EXCERPT:
+ + + + +

RFR: 8227226: Segmented array clearing for ZGC

Fri Aug 2 13:11:04 UTC 2019

Did some micro-benchmarking (on a Xeon E5-2630) with various segment 
sizes between 4K and 512K, and 64K seems to offer a good trade-off. For 
a 1G array, the allocation time increases by ~1%, but in exchange the 
worst case TTSP drops from ~280ms to ~0.6ms.

Updated webrev using 64K:

http://cr.openjdk.java.net/~pliden/8227226/webrev.3

cheers,
Per

On 8/2/19 11:11 AM, Per Liden wrote:
> Hi Erik,
> 
> On 8/1/19 5:56 PM, Erik Osterlund wrote:
>> Hi Per,
>>
>> I like that this approach is unintrusive, does its thing at the right 
>> abstraction layer, and also handles medium sized arrays.
> 
> It even handles small arrays (i.e. arrays in small zpages) ;)
> 
>> Looks good.
> 
> Thanks! I'll test various segment sizes and see how that affects 
> performance and TTSP.

+ + + + +

AIM OF THE TASK:
From the ZGC array-clearing thread, copy verbatim the passage that begins at "On 8/2/19 11:11" and ends after "medium sized arrays.".

DATA EXCERPT:
+ + + + +

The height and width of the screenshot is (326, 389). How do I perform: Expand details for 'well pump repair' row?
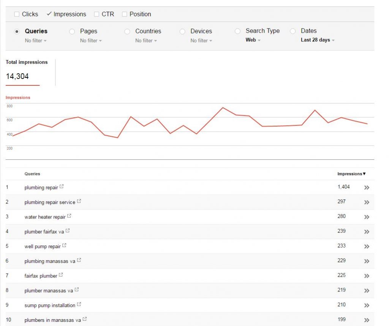click(366, 246)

+ + + + +

SOLUTION BELOW:
On 8/2/19 11:11 AM, Per Liden wrote:
> Hi Erik,
> 
> On 8/1/19 5:56 PM, Erik Osterlund wrote:
>> Hi Per,
>>
>> I like that this approach is unintrusive, does its thing at the right 
>> abstraction layer, and also handles medium sized arrays.